E-Mobility: Secondlife-Akkus für die Energiewende

Foto: pixabay CC/PublicDomain

Alte Akkus sind noch lange nicht nutzlos: Laut Bundesverband Erneuerbare Energie (BEE) können ausrangierte Stromspeicher etwa aus Elektroautos als virtuelles Kraftwerk Deutschland mit so viel Energie versorgen, „wie die Hälfte aller deutschen Pumpspeicher-Kraftwerke“. Einzige Voraussetzung: Die Deutschen müssen endlich auf E-Mobility abfahren.

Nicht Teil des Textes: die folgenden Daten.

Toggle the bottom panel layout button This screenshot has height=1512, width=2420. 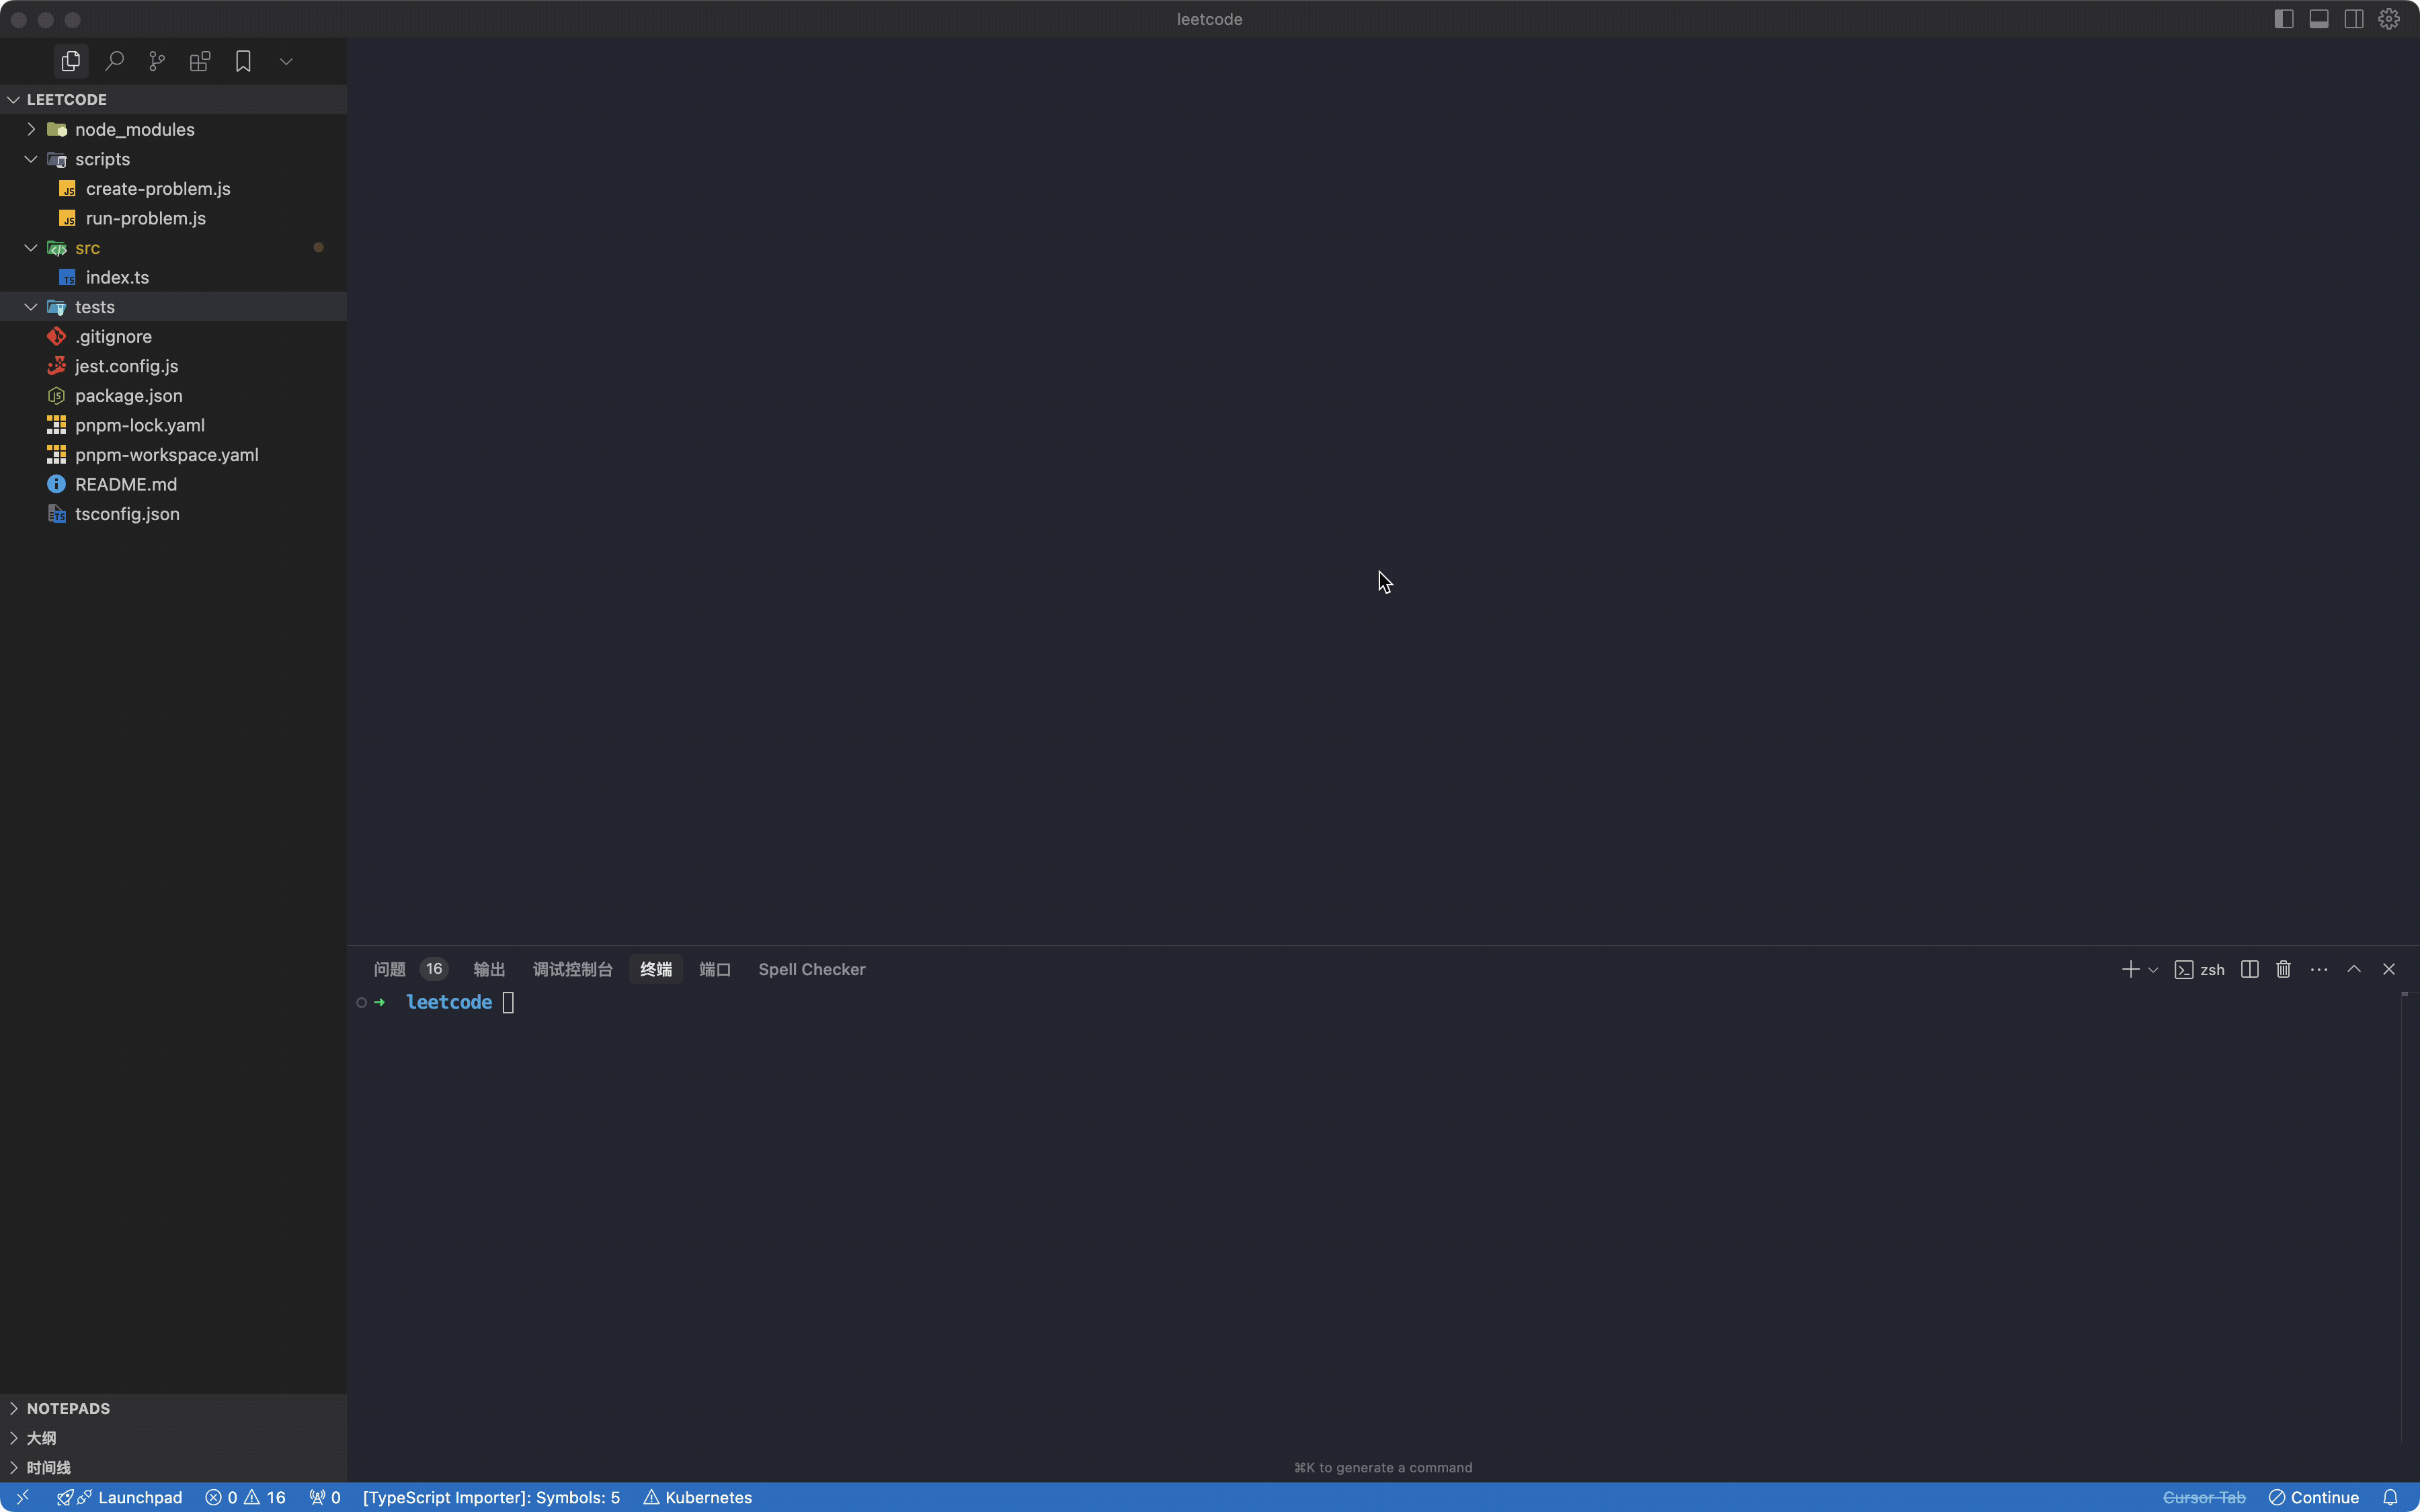[x=2319, y=19]
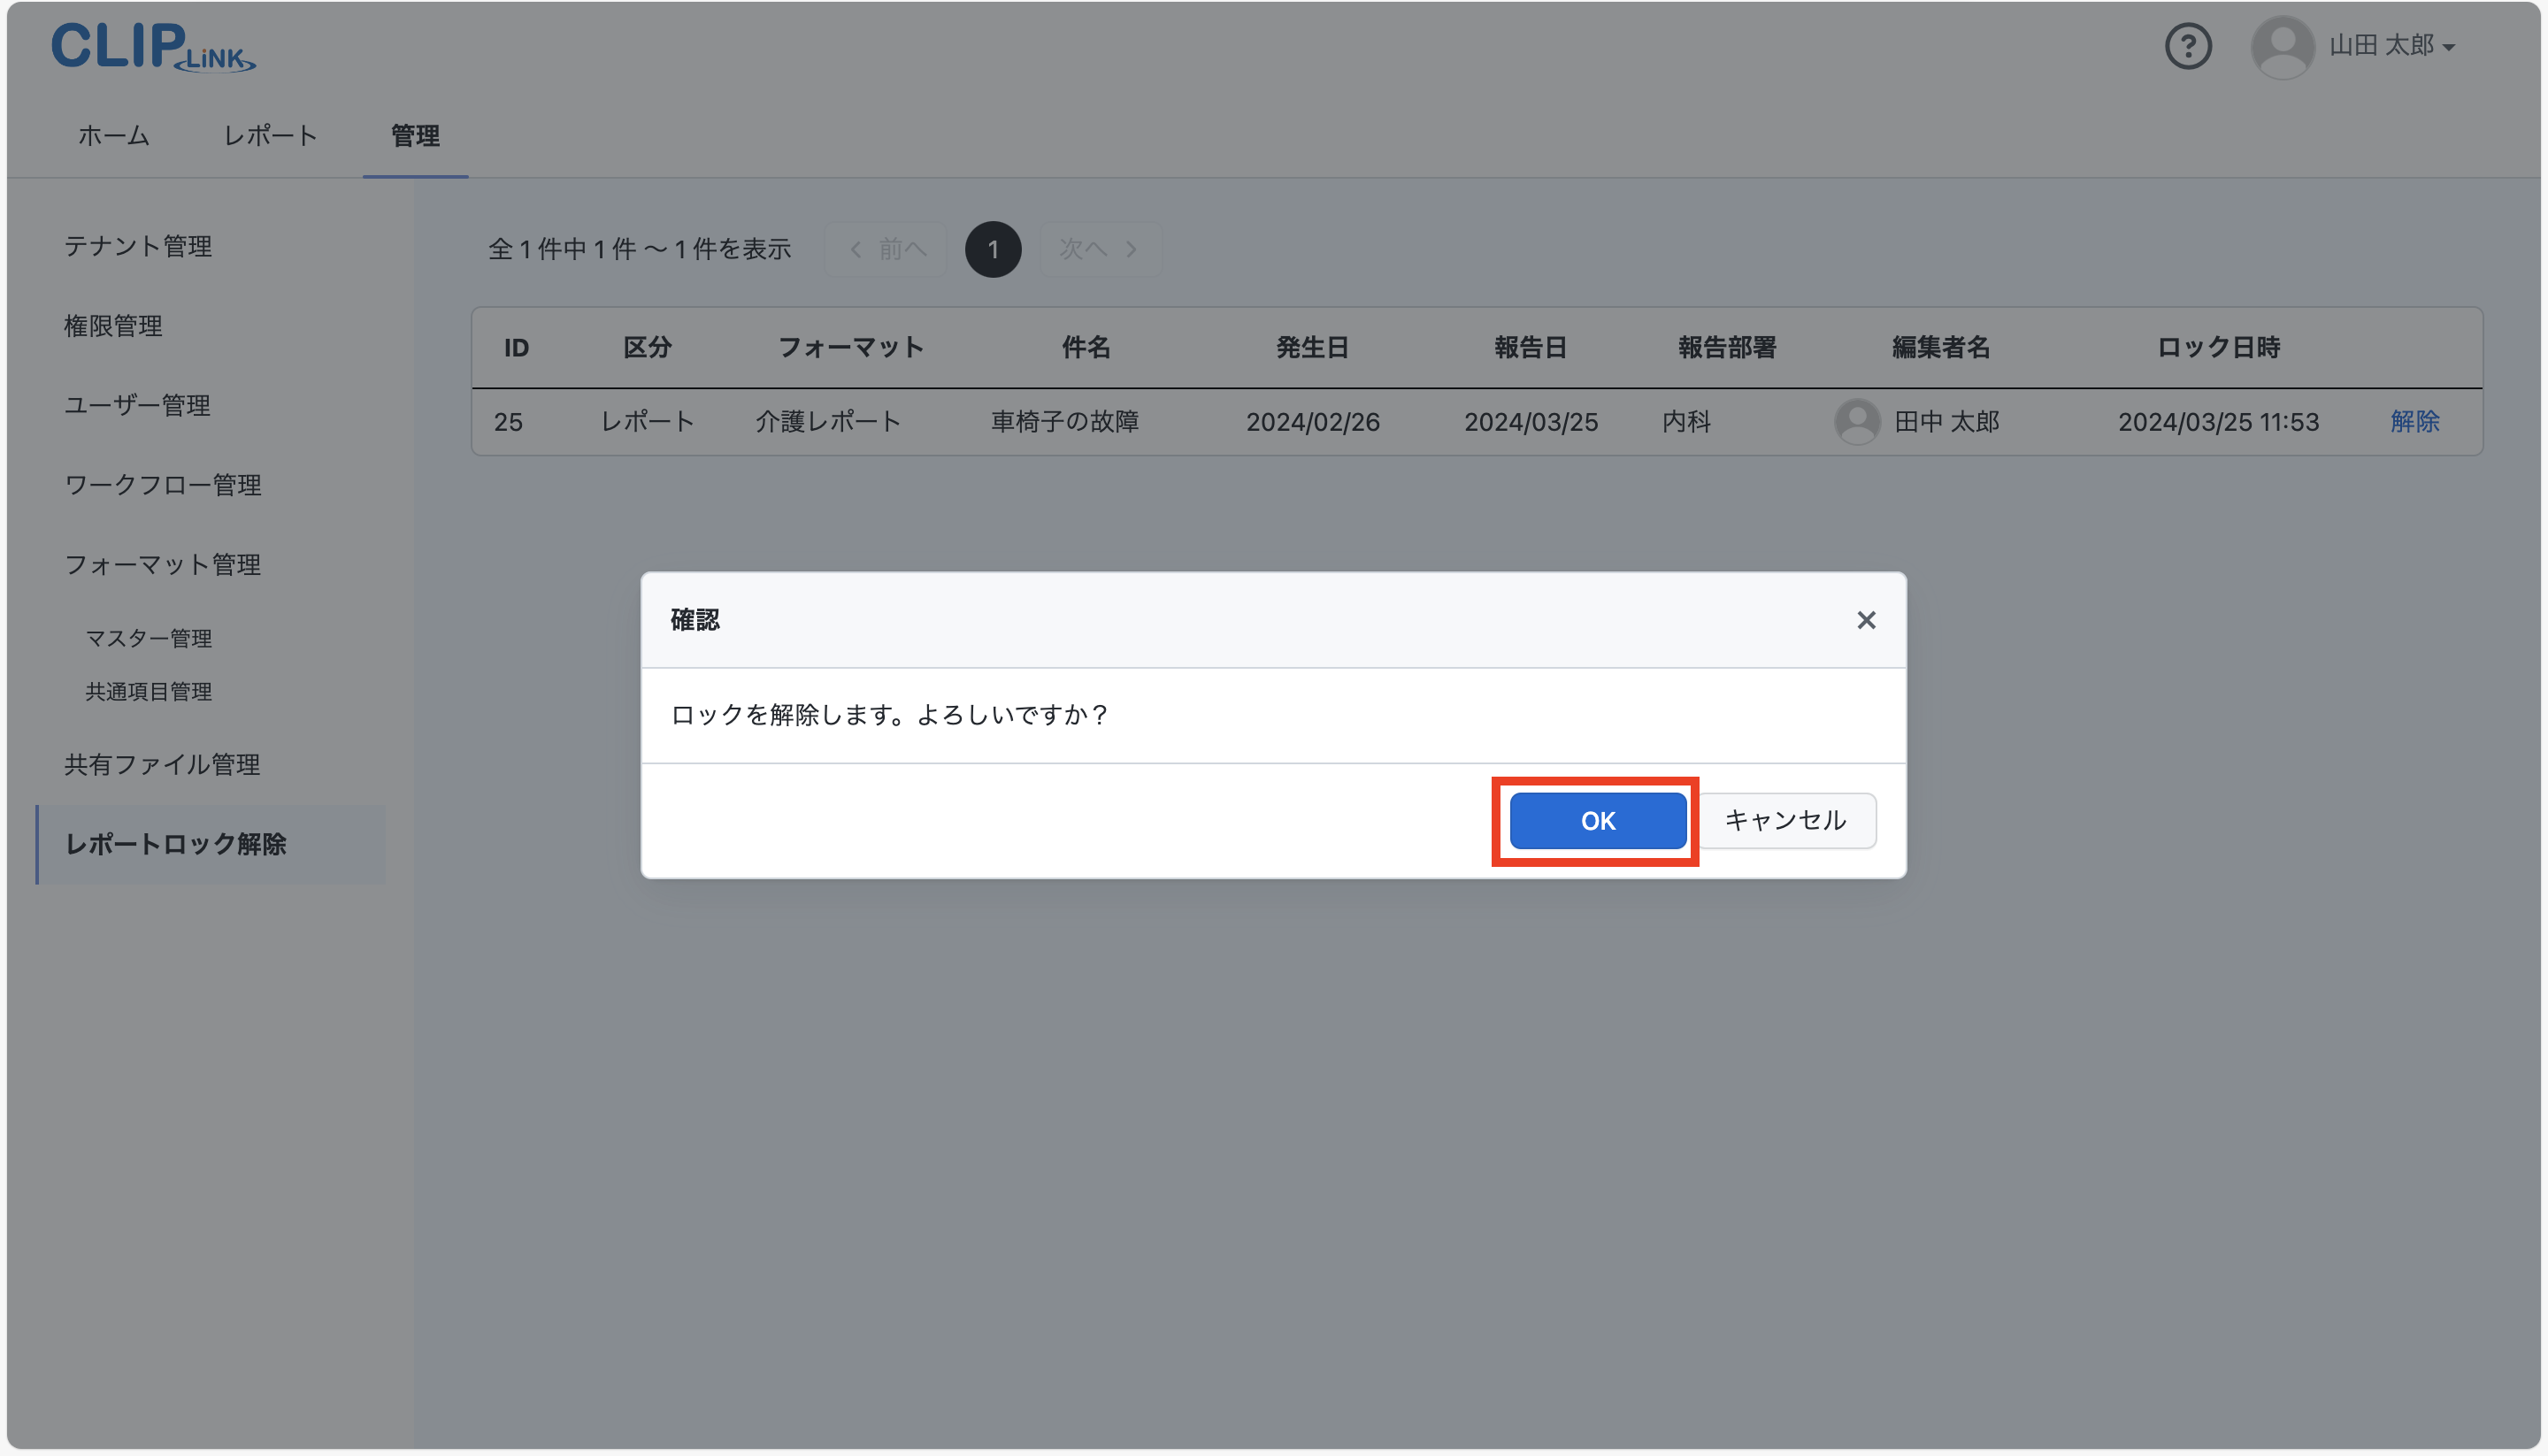This screenshot has height=1456, width=2548.
Task: Open テナント管理 from the sidebar
Action: [x=138, y=246]
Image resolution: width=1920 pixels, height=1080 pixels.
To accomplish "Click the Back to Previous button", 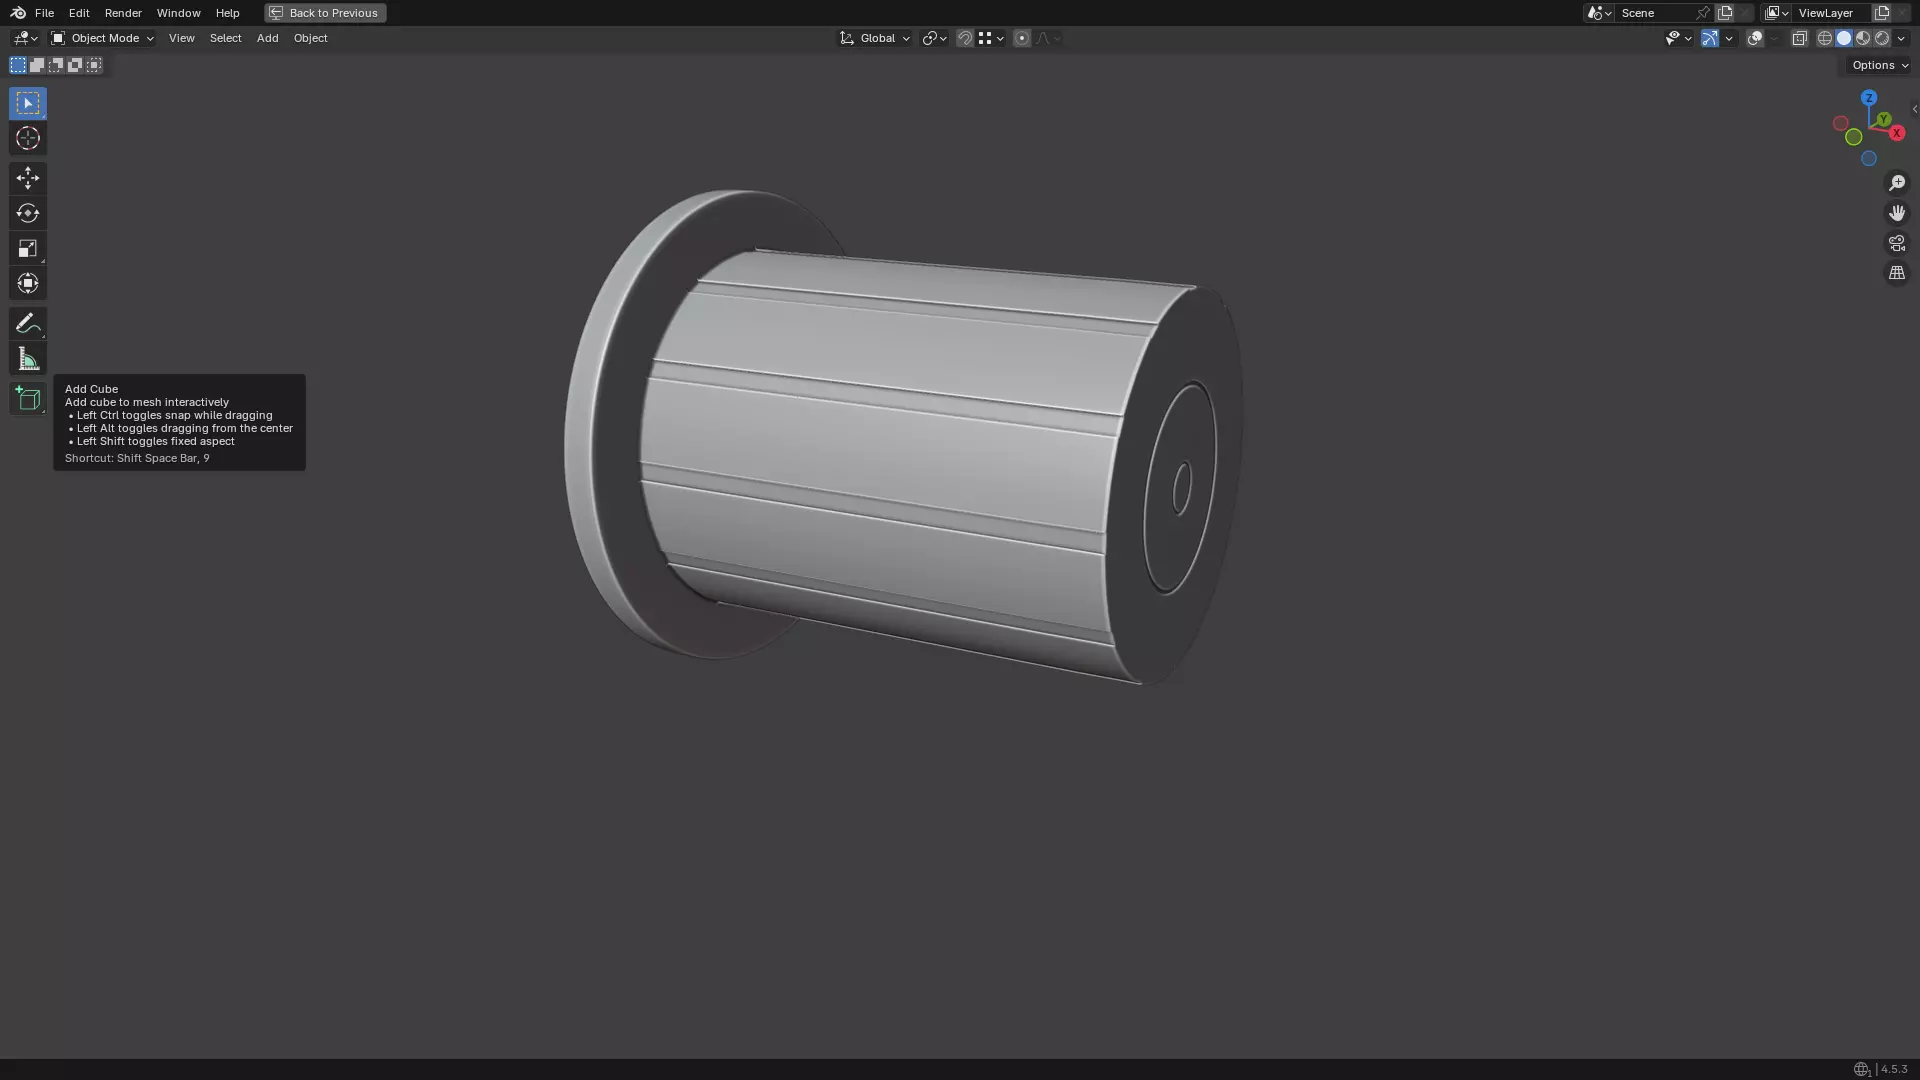I will pyautogui.click(x=325, y=13).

BEE-Chef Hermann Falk sieht in der Automobilbranche schon den „ Schlüsselfaktor der Energiewende“. An die Adresse der Politiker richtet er daher den Appell: „Die Bundesregierung sollte daher ihre Bemühungen intensivieren, um bis 2020 die anvisierten eine Million Elektro-Autos auf die Straße zu bringen. Dem gegenüber würden mittelfristig finanzielle Entlastungen bei Reservekraftwerken und beim Netzausbau stehen.“

 

Secondlife-Akkus stützen als virtuelles Kraftwerk die Energiewende

 

Der BEE und die Deutsche Messe AG (Hannover) untermauern ihre Idee mit einer aktuellen Studie: Sie belegt, dass nach fünf bis sieben Jahren zwar ein Akku im Elektroauto zu schwach ist, um das Mobil flott weiter zu betreiben - die alte Batterie aber besitze dann noch immer „gut 70-80 Prozent ihrer ursprünglichen Leistung“. Daher eigne sie sich hervorragend als Stromspeicher. Gibt es davon genug am Markt, könnten diese Alt-Akkus zum virtuellen Kraftwerk vernetzt werden, hofft der Verband. Dann könnten diese alten Lithium-Ionen-Akkus im Jahr 2025 mit 25 Gigawattstunden (GWh) das deutsche Leitungsnetz stützen.

 

E-Mobility: Strom-Puffer aus alten Autobatterien für das Netz

 

Der Preisverfall macht's möglich: Maßgeblich für das enorme Potenzial der Elektromobilität seien, so der BEE die „rapide sinkenden Preise bei der Akku-Produktion“: Die Kilowattstunde (kWh) eines Lithium-Ionen-Pakets gab es noch einem Jahr für 500 Euro. 2016 sanken die Kosten schon auf nur noch 300 Euro „und laut Studie werden es 2020 nur noch 150 Euro sein“, blicken die Lobbyisten der Erneuerbaren in die Zukunft: „Ein ausrangierter Akku liefert jedoch schon heute Strom für 150 Euro pro kWh. Damit werden SecondLife-Batterien schon in den nächsten Jahren einen zusätzlichen Schub bei der Kostensenkung von Batterien leisten können.“ Laut Studie liegt die Kostenreduktion pro Jahr künftig bei 15 Prozent.